Required action. Transcribe the whole listing precisely, leaving nothing out.

··········

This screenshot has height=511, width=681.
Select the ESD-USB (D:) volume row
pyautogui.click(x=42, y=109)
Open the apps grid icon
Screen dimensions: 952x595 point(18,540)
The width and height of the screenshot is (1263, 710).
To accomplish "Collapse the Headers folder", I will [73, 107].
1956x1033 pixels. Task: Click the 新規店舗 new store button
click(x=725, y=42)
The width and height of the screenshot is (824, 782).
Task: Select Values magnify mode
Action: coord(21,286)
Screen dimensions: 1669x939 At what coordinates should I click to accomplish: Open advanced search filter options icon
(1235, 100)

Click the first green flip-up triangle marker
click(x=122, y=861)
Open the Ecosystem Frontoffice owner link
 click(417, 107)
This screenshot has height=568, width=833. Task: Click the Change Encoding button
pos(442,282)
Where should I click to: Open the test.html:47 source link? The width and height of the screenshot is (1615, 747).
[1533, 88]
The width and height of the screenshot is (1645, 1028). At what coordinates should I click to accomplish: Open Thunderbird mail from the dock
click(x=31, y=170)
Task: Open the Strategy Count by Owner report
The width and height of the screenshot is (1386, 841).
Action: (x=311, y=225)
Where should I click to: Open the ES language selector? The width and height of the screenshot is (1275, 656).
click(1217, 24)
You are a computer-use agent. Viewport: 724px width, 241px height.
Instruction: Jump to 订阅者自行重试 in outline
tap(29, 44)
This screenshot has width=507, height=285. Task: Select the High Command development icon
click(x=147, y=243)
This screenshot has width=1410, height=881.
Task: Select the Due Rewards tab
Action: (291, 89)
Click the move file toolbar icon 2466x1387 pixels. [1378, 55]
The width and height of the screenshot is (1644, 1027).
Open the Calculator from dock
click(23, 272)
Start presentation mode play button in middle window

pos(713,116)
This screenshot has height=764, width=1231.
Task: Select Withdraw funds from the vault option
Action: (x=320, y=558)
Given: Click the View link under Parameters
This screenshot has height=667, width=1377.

··········

Result below.
This screenshot has height=511, width=681.
Select the ESD-USB (D:) volume row
pyautogui.click(x=42, y=109)
Open the apps grid icon
Screen dimensions: 952x595 point(18,540)
The width and height of the screenshot is (1263, 710).
To accomplish "Collapse the Headers folder", I will [73, 107].
1956x1033 pixels. Task: Click the 新規店舗 new store button
click(x=725, y=42)
The width and height of the screenshot is (824, 782).
Task: Select Values magnify mode
Action: coord(21,286)
Screen dimensions: 1669x939 At what coordinates should I click to accomplish: Open advanced search filter options icon
(1235, 100)

Click the first green flip-up triangle marker
click(x=122, y=861)
Open the Ecosystem Frontoffice owner link
 click(417, 107)
This screenshot has height=568, width=833. Task: Click the Change Encoding button
pos(442,282)
Where should I click to: Open the test.html:47 source link? The width and height of the screenshot is (1615, 747).
[1533, 88]
The width and height of the screenshot is (1645, 1028). At what coordinates should I click to accomplish: Open Thunderbird mail from the dock
click(x=31, y=170)
Task: Open the Strategy Count by Owner report
The width and height of the screenshot is (1386, 841).
Action: (x=311, y=225)
Where should I click to: Open the ES language selector? The width and height of the screenshot is (1275, 656).
click(1217, 24)
You are a computer-use agent. Viewport: 724px width, 241px height.
Instruction: Jump to 订阅者自行重试 in outline
tap(29, 44)
This screenshot has width=507, height=285. Task: Select the High Command development icon
click(x=147, y=243)
This screenshot has width=1410, height=881.
Task: Select the Due Rewards tab
Action: (291, 89)
Click the move file toolbar icon 2466x1387 pixels. [1378, 55]
The width and height of the screenshot is (1644, 1027).
Open the Calculator from dock
click(23, 272)
Start presentation mode play button in middle window

pos(713,116)
This screenshot has height=764, width=1231.
Task: Select Withdraw funds from the vault option
Action: (x=320, y=558)
Given: Click the View link under Parameters
This screenshot has height=667, width=1377.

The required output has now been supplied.